* _WHAT TO DO_: Among the entries that follow, find the lines containing the string "beside" and copy them.

* _GIVEN INFORMATION_:
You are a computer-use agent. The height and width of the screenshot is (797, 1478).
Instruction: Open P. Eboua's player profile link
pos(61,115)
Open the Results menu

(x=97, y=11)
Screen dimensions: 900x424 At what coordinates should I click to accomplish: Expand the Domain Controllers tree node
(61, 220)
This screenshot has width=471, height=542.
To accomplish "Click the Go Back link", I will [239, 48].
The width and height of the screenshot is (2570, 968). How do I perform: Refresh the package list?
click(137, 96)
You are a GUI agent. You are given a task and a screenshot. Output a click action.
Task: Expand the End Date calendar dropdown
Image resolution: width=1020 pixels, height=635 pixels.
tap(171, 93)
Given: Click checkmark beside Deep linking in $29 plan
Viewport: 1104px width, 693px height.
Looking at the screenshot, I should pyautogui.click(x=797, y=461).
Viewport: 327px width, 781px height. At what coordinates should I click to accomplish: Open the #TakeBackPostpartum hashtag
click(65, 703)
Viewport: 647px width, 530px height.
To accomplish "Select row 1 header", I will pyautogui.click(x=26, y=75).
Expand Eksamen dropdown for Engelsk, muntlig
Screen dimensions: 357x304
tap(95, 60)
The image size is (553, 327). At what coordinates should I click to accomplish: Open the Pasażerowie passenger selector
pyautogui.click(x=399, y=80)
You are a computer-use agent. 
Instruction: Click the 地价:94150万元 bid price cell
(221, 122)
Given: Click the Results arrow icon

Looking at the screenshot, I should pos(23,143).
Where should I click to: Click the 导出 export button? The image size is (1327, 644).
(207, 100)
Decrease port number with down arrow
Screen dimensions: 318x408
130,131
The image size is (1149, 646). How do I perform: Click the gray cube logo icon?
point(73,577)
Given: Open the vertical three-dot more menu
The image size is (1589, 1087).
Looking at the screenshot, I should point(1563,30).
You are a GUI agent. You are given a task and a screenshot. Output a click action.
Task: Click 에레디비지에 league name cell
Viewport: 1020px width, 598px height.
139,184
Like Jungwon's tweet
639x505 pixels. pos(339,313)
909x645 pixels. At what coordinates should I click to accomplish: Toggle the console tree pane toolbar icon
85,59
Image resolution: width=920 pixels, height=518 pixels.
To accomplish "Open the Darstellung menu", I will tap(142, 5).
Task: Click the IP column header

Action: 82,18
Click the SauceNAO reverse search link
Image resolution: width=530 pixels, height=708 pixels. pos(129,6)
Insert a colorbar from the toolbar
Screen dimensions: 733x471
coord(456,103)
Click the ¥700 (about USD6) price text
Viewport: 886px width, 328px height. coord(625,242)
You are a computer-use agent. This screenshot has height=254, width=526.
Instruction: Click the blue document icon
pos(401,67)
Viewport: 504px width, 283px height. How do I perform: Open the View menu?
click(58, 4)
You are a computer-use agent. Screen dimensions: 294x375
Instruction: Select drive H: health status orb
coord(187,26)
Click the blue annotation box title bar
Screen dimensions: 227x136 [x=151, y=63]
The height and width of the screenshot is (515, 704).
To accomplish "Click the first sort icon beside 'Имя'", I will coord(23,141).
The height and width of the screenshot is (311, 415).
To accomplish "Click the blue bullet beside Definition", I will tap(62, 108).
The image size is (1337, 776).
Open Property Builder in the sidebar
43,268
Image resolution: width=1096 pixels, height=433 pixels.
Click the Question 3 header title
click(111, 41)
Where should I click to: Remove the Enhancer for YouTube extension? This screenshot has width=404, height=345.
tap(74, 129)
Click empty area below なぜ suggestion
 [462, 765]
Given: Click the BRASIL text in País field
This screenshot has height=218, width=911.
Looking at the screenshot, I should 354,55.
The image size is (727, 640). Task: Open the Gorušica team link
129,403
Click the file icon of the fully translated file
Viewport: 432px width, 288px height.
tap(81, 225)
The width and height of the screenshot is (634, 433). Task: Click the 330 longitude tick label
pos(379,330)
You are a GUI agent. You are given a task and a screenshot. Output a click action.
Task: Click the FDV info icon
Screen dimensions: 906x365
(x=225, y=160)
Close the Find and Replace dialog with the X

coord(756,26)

* _THE COMPLETED TASK_:
Given: Click checkmark beside Deep linking in $29 plan
To accomplish "Click the first sort icon beside 'Имя'", I will coord(23,141).
To accomplish "Click the blue bullet beside Definition", I will tap(62, 108).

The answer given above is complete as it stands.